Harry Siegel
From Wikipedia, the free encyclopedia
Harry Siegel, born in 1977, is a conservative journalist and editor based out of Brooklyn, New York. A graduate of Brandeis University, Siegel began his career at The New York Sun, first as a news assistant, then as an editorial writer and OpEd page editor. He would go on to found the web magazine New Partisan [1].
Siegel was hired as the editor-in-chief of the New York Press in 2005 on the recommendation of its founder, Russ Smith. He brought in an editorial team that included City Hall man Azi Paybarah, arts editor Jonathan Leaf and managing editor Tim Marchman.

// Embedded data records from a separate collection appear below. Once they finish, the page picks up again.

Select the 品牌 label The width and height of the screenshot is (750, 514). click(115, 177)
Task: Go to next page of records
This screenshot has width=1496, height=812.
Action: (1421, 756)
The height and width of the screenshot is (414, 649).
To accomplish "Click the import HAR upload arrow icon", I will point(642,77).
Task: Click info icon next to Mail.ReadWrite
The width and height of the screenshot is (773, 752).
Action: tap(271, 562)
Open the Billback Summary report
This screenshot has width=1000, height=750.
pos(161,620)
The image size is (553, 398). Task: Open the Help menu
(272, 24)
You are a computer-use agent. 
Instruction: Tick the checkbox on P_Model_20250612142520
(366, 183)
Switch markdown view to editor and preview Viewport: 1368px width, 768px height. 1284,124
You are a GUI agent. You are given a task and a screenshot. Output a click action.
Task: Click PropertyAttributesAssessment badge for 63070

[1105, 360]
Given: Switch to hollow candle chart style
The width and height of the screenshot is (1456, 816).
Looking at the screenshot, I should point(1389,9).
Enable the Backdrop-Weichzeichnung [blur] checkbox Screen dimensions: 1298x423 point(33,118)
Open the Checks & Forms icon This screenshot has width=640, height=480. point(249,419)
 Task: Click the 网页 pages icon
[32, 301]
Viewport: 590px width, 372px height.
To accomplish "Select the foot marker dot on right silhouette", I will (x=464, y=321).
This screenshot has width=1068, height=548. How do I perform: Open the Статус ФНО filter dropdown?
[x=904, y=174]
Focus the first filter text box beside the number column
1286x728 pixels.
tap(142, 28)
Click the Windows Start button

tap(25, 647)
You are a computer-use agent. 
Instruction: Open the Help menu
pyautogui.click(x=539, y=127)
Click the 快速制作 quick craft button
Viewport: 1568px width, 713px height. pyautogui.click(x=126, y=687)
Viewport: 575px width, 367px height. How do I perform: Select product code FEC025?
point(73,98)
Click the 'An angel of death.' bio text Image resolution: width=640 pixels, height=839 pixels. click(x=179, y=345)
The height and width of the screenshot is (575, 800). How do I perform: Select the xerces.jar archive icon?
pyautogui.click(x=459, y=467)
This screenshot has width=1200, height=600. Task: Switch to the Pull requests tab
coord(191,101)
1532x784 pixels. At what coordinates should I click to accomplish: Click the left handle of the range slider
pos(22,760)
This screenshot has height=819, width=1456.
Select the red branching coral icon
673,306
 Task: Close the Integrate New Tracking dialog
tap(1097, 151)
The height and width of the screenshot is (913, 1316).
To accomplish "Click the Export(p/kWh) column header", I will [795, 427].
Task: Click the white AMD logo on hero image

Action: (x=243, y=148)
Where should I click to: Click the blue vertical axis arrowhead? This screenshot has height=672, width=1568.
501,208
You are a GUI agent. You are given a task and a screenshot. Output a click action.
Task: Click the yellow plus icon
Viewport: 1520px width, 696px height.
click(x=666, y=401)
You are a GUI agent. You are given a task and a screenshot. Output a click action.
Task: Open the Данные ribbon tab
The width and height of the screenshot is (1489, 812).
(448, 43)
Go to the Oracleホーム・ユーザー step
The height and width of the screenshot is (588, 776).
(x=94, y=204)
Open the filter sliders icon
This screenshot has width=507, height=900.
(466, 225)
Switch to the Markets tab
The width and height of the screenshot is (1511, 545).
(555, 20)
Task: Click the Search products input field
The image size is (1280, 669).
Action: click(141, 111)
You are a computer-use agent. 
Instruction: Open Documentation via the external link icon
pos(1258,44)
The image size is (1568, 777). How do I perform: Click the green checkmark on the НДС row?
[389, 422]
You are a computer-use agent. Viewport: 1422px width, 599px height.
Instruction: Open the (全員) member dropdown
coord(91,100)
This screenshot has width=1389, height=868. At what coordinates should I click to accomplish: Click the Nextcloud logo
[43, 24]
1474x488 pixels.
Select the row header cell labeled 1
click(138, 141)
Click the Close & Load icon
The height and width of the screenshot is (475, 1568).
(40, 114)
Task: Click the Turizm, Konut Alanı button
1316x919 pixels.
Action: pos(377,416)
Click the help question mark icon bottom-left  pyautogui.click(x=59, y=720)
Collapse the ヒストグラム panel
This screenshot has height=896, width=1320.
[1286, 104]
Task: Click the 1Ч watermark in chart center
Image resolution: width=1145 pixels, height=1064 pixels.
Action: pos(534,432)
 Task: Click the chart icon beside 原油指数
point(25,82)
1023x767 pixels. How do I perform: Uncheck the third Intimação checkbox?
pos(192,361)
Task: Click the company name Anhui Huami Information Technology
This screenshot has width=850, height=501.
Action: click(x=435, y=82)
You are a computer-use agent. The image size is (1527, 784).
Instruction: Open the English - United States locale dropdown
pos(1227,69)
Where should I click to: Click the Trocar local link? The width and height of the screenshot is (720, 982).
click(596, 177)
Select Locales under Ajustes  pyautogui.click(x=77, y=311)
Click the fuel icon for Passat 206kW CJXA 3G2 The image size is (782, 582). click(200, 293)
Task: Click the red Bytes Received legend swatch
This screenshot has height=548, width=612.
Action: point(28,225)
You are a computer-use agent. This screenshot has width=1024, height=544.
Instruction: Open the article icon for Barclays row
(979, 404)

On February 7, 2006, all four men resigned from The Press after the paper's ownership interceded hours before the paper went to press to pull a series of articles about the Danish cartoons on Islam previously published by the Danish newspaper Jyllands Posten. The cartoons were only republished by a handful of American media outlets, leading to fear of a heckler's veto on the press. Along with the cartoons, the editors had planned to run numerous essays about the cartoons, which were also pulled from the paper. Many of those essays can be found here.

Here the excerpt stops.